Hopefully I’ve established my first point that I am an idiot. This is the slightly harder part of the talk: I have to convince you that maybe you’re an idiot. The way I’m going to do this is show you some quotes I’ve collected some quotes from people I’ve lumped together under the term “high-performing idiots”.

I’m hoping some of these quotes will resonate with you and you’ll think, “Oh yeah, I’ve been like that. I’ve been in that situation.” And then maybe you’re going to start to think you’re an idiot as well.

We’ve all had that moment where you’ve been trying to do something all day and it’s just not been working, not been working, not been working. And then suddenly a light goes on, and you’re a genius! You’ve made this thing, and it’s amazing! That transition, that feeling … It’s probably the main reason I do this job, actually; I love it. The transition back from the genius state to the idiot state is not so enjoyable, but I think it was William Shakespeare who said, “Life is a rollercoaster, you’ve just gotta ride it.”

Billy Shakespeare totally possibly might have said this. (image via Pixabay.com)

Billy Shakespeare totally possibly might have said this. (image via Pixabay.com)

Onward. :]

This is from Alexis. If you were in Alexis’ talk this morning, you’re thinking, “That man is not an idiot.” But look: “No one really knows how to code and we’re all stumbling around on a barren heath praying for deliverance.” He’s very poetic, isn’t he?

You must have had days where you’ve just been trying random things to solve a problem. You’ve been trying to do it so long, you’re just trying anything, anything that will work. And then all of a sudden, you fixed it. You just commit it and move on.

How does it all work, really? I mean, I think most people know about the level of technology they work at and maybe a little bit about the levels above and below that, but the human brain can’t encompass the amount of knowledge it needs to be an expert in something like SpriteKit and be an expert in everything else all the way down to the subatomic physics that makes an electron dance around inside a chip.

There is too much knowledge in this field for somebody to know it all. You can’t do it. Don’t expect to try and know everything.

This is a great one. “The most important skill for programmers is being comfortable having no idea what you’re doing.” Almost every time I start something, I’m very comfortable with this feeling.

When Swift first came out, I happened to be at the start of a brand new project at work, and I had one of my great ideas. “I’m going to do this in Swift! What a great opportunity.” So you start the new project dropdown, you choose a language. Swift comes up. How … how do you … how do I Swift? I don’t know!

That’s fine, that’s okay, that’s how you learn things.

Xcode is not very keen on characters it doesn’t like hanging around in places that it doesn’t want them to be, and with Swift in Xcode, your problem down here gives you an error message up there, and it can take a very long time to figure out what’s happening.

Ready to Join the Club?

Hopefully you’ve been able to relate to some of these situations and you’re now feeling ready to join my idiot club. If you’re still not convinced, here’s a recent search of commit messages that you can’t actually read, but it says, “I’m an idiot, I’m an idiot, I’m an idiot, I’m an idiot.” It’s a big club. We’ve got a very open membership policy.

If you’re still not convinced, then maybe you’re in the hazard phase on this graph.

This is a graph, therefore it’s science. If you can read the captions, you’ve got the orange line, which is “How much I think I know”. The blue line is “How much I actually know”, and the green line is “How much more I realize there is to know”.

So let’s assume that I’ve convinced you that you’re idiots. Now we can move on to the third part of the talk: how to idiot.

Source records:
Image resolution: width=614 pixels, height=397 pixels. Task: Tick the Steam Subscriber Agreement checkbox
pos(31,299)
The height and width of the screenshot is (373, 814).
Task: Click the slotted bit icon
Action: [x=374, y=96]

- Set problem 1
In the talk about programmers feeling like idiots, what does the orange line on the graph represent?
- Set problem 2
Resume the talk about programmers feeling like idiots, picking up after its final sentence.

- Answer 1
The orange line represents "How much I think I know".

- Answer 2
Step 3: How to Idiot

The first step in successful idioting is to keep in your brain the idea the whole time that you’re an idiot. Don’t give your idiot brain too much to do. Don’t try and remember everything. Write stuff down. Use a task list. Use a code snippet manager. Write notes.

As soon as you get a flash of understanding where you think you’ve figured out how something works, write it down, because tomorrow you will have forgotten. Don’t hold all this stuff in your head; your head can’t do that. That’s not how brains work.

The sign of an idiot who knows how to idiot. (Image: pixabay.com)

The sign of an idiot who knows how to idiot. (Image: pixabay.com)

And when you’re doing your work, keep on remembering that you’re an idiot. The coworker whose code I spend the most time looking at is probably me, and as we’ve established, I’m an idiot. But I quite like my code and other people like my code. It works, and I get things done on time.

How do I manage that despite being an idiot? I manage it by using my idiocy to make better code. I write for an idiot.

Write for Idiots

I’ve worked on a lot of what we call “rescue projects”, where you get some steaming pile of an app delivered and the client says, “We just can’t get it to work and we’ve got this release next week.”

The standard problem in these projects is always this: it’s too complicated. You can’t look at it and think, “I know what this code is doing.” You have to really, really think about it and tear it to pieces, and it shouldn’t be like that. You should be able to look at a piece of code and understand what it means on a certain scale.

If I don’t understand what a section of code is doing or how it’s doing it or why it’s doing it, then it doesn’t get to stay like that. It might just need comments, it might need a couple things renamed, or it might need complete rewriting, but it doesn’t get to stay the way it is.

I don’t know who the next idiot to look at that code is going to be. It could be me. So I always write for the next idiot who’s going to come along, the next idiot who has to be able to read and understand the code.

I write for this idiot.

I write for this idiot.

Which means you write your code to be read. You spend far more time reading code than you spend writing it. I strongly believe that writing code should be treated like writing prose, mainly because I’ve always fancied myself as a novelist, though I could never get anyone but Ray to pay me to write a book. It means I try to write code that tells a story, that passes my ideas into the mind of the person who is reading it.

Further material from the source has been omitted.